My mother was neither the best nor the worst mother in the world. She ultimately was and remains a contradiction of advice and action. She told us growing up never to depend on the government for handouts, but ended up on welfare from ’83 to ’99. She’d advise us to go to school and college, yet did almost nothing to help any of us get there. She’d complain about us not getting along as a family. Then call my younger siblings “Judah babies” and tell me that I was just like my alcoholic dad.

I’d dealt with all of this, all of the awful decisions and refusals to make any decisions about family, her life, her marriage to Maurice, the abuse that I had to put up with. The intervention I did for my younger siblings, for me and for Mom back in January ’02 had in most respects put the issue of my mother’s mistakes to bed for the family. Or so I thought.

All of that came back to me as I listened to my mother yell at us from seemingly out of nowhere that terribly hot and sticky Friday, the sixteenth of July last summer.
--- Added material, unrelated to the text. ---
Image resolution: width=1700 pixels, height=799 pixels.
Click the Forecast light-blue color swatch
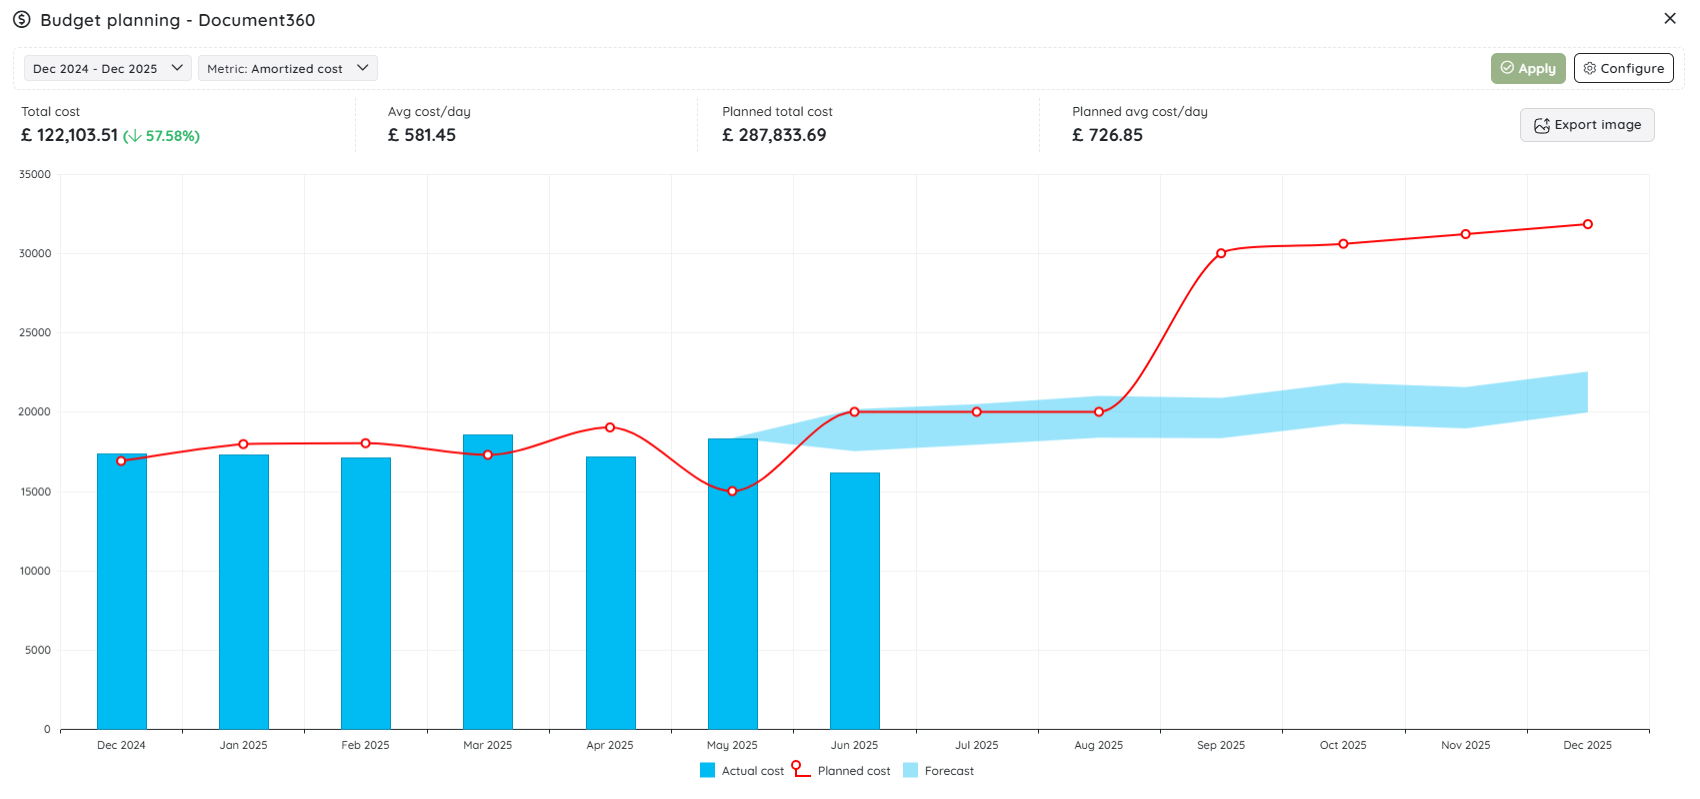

I stood, then sat, on the new yet cheap beige couch in the living room, sweating next to a barely working window fan. I watched Mom’s contorted face spew its sharpen words, like arrows raining down on us. I could only think, Not good enough, Mom! Your best wasn’t good enough. I didn’t say it. Because I’d already said it back in ’02.

Her best hadn’t been good enough that week. Neither Sarai nor Mom had taken out life insurance, so it was either “ask Donald” or pass-the-hat time. Mom’s best hadn’t put food on the table one out of every three days between the end of ’81 and the middle of ’86. Her best left us behind in rent for nearly three years, had lost her a job with Mount Vernon Hospital, had led us to welfare. Doing the best that she could had made us Hebrew-Israelites and left us with an abusive, cheating Maurice/Judah as the alleged man of the house for most of the ’80s.
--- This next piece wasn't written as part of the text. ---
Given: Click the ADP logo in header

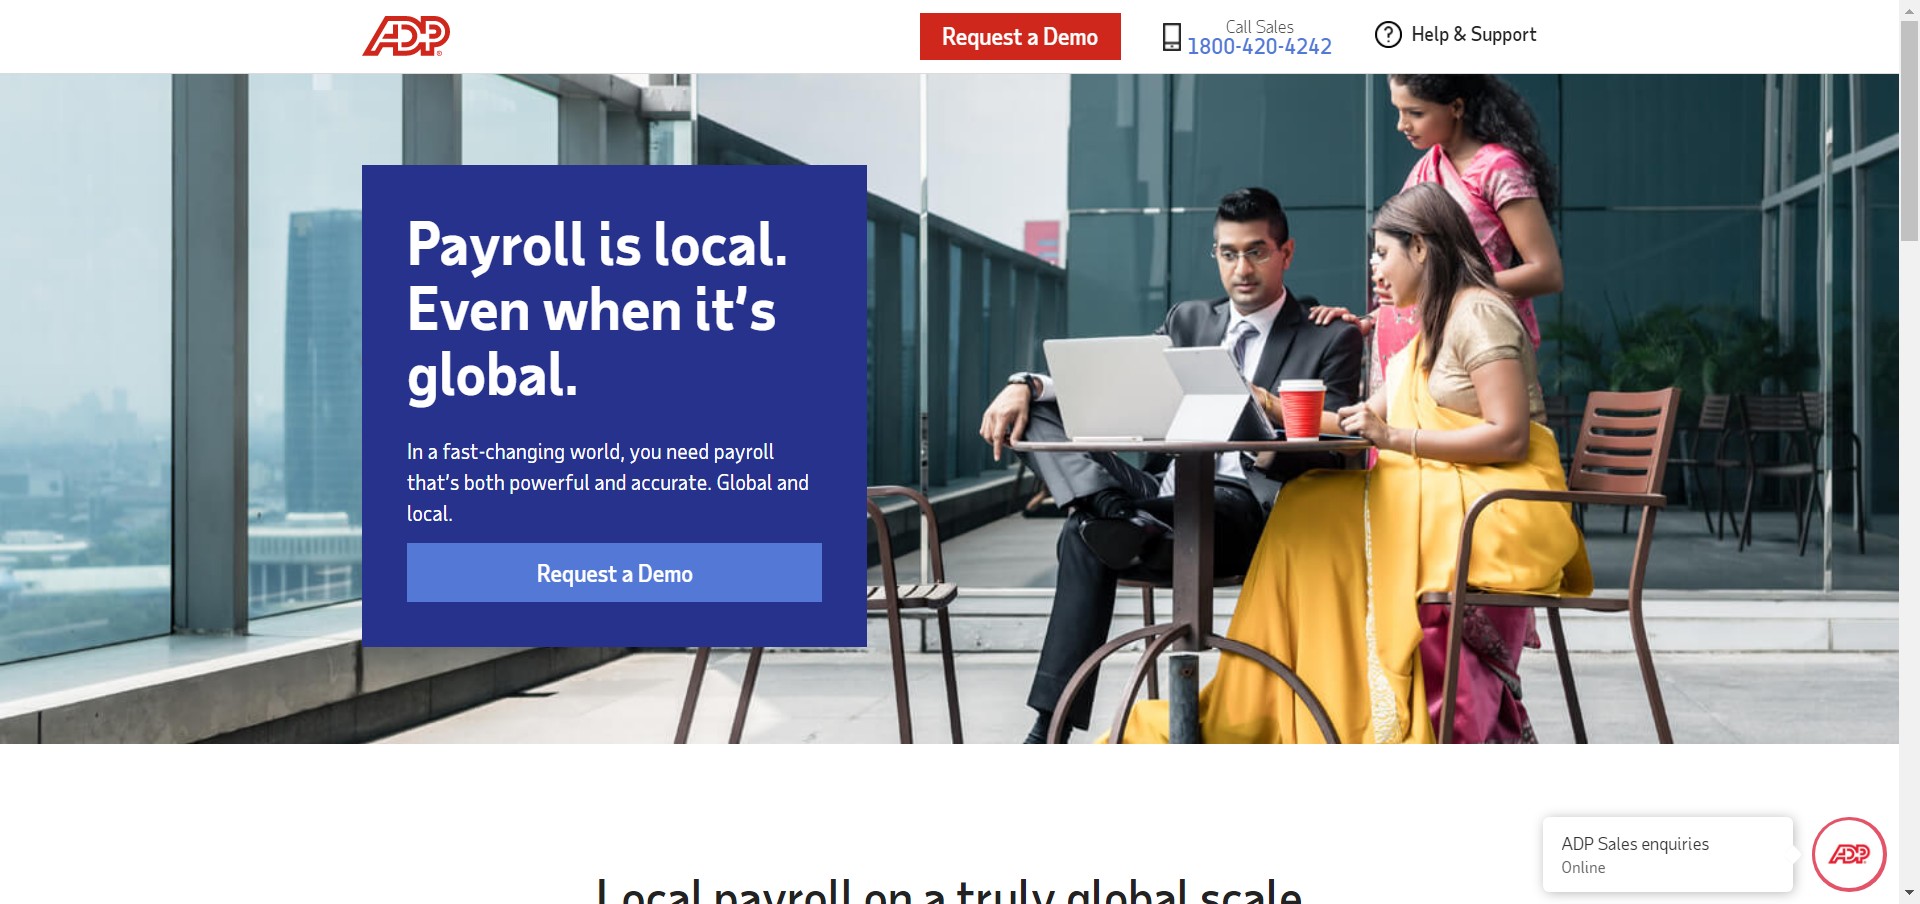Looking at the screenshot, I should [x=406, y=36].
Most importantly, Mom’s fatal flaw as a mother was her lack of love and support for us as we moved from baby to toddler, toddler to little kid, kid to preteen, teenager to adulthood. We were all one group of burdens dumped onto her by a God that used us as a test of her as a mother and person. Mom said as much, multiple times, over the ’80s and ’90s.

I know that some of you will find this post offensive simply because I’m talking about my mother, the woman who gave birth to me. That’s just too bad. There’s a lot of gray between a great mother and a horrible one. My mother made a lifetime’s worth of bad decisions and path-of-least-resistance non-decisions that scarred me and my other siblings for life.
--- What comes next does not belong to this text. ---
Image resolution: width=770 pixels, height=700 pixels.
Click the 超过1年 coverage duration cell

I love my mother for all the good that she did and all the good that she did teach me growing up. But that doesn’t me I should gloss over her record as a mother, provider and worker, especially during my growing up years. It means that there’s a lot I don’t like about my mother, who she was and is, and things she didn’t do well or didn’t do at all. It means that she has a limited sense of the responsibility she had when giving birth to me and to my five other siblings.

It also means that Mother’ Day for me remains very complicated. I’ve been buying my mother cards since ’84, and will continue to do so. And every year, finding the right card is hard, like looking for a good shoe for my nearly flat, quadruple-wide, size-fourteen feet. Still, I do the very best I can, because after all, she’s still my mother, and I love her with all of my heart.


In the years since, I have resolved some long buried issues, with neglect, sexual assault, and ass-whuppin’ abuse, long before life at 616, the Hebrew-Israelite years, and my mom’s gradual adoption of whiteness-dipped evangelicalism. Today will be my 39th year wishing my mom a good day on Mother’s Day with a card. But as much as I want to, I cannot celebrate this day with her, even as I celebrate my partner’s nearly 19 years of motherhood. With each passing year, it becomes more painful and sad for me. Maybe today’s the day I stop calling my mom on Mother’s Day, too. Mind you, it’s not out of anger or spite, or even a refusal to accept reality. At this stage of my life, I simply need to protect my heart. I am already disappointed, and from my mom’s perspective, a disappointment.